Che Le Ore abbia inizialmente mescolato voyeurismo e j’accuse, lo evidenzia la copertina del suo terzo numero, datata novembre 1970, col nudo di Barbara Bouchet sovrastato da un titolo che annuncia rivelazioni sul “delitto di Enrico Mattei”, uno scoop che poi si rivelò una specie di plagio delle inchieste firmate da Mauro De Mauro.
A quei cinici mestieranti, del resto, non importava che le fonti fossero dubbie quando addirittura non “deviate” (più tardi si arrivò a parlare d’intrecci criminogeni tra servizi segreti e “padrini della pornografia”), purché si attaccassero con disinvoltura i poteri costituiti (in primo luogo, la Dc e il Vaticano) e si prendesse posizione a favore di battaglie civili come il divorzio e l’aborto. Questa tendenza anarcoide della stampa porno engagé s’invertì quando presero a soffiare i venti sessantottini e la controinformazione finì nelle grinfie di partiti e movimenti.

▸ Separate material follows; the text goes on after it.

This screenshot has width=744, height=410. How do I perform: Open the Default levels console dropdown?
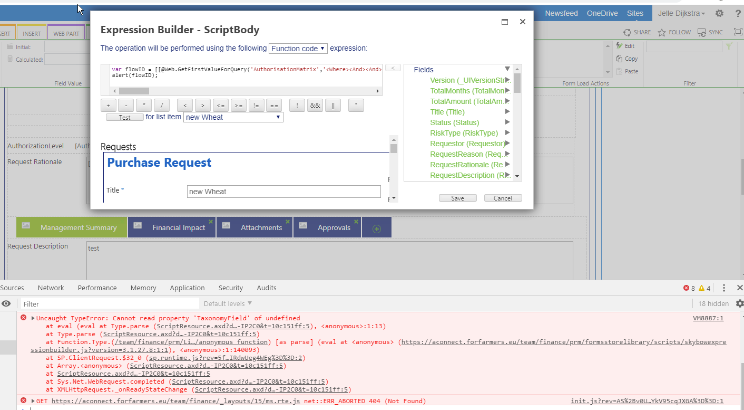(x=228, y=303)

I costumi del Belpaese si liberalizzavano, i tabù crollavano e a Le Ore, come agli altri periodici di Balsamo siglati International Press (ricordiamo OV, OS, Cronaca italiana e il fotoromanzo Supersex), non restò che assecondare la foia comune perseguendo la via dell’hard core pecoreccio, con strilli di copertina del tipo “Che gelida micina se la lasci riscaldare”, buoni ad annunciare pornoracconti-verità, fotoservizi senza più remore, e fiumi d’inserzioni erotiche per tutti i gusti ben pagate dai lettori più esibizionisti.
Mentre s’imponeva collettivamente l’edonistico “ritorno al privato”, il nostro editore si scopriva ricco come un pascià, con tanto di aereo privato, imprese fantasma, ostentazione d’influenze politiche (specialmente in casa Craxi), pittori grandi firme sulle pareti domestiche, ufficio arredato con sfere di Arnaldo Pomodoro, e party a base di caviale accompagnato da panini dove apparivano incise le sue iniziali.
A provocare il successivo, definitivo sfacelo finanziario di Balsamo furono qualche azzardato investimento di troppo sull’insorgente mercato dell’home video, assieme al traumatico declino del prodotto cartaceo iniziato negli anni Novanta e culminato alle soglie del nuovo millennio con la rivoluzione informatica che ha messo in rete anche l’industria del porno.
Il racconto di Passavini segue passo dopo passo l’emblematico tracollo che determinò la liquidazione di tutte le società del nostro (quelle vere e quelle inesistenti), arrivando a intitolare opportunamente il capitolo estremo “Una storia finita a puttane”. Per poi annotare, con una punta di amarezza, come quel Cagliostro dell’editoria erotica così ingegnosamente briccone, morto 75enne nel 2005, abbia vissuto il paradosso di essere diventato, a un certo punto, abbastanza ricco da potersi comprare il Corriere della sera ma di non averlo potuto fare perché il suo fu sempre il nome non spendibile di un inaffidabile pornografo.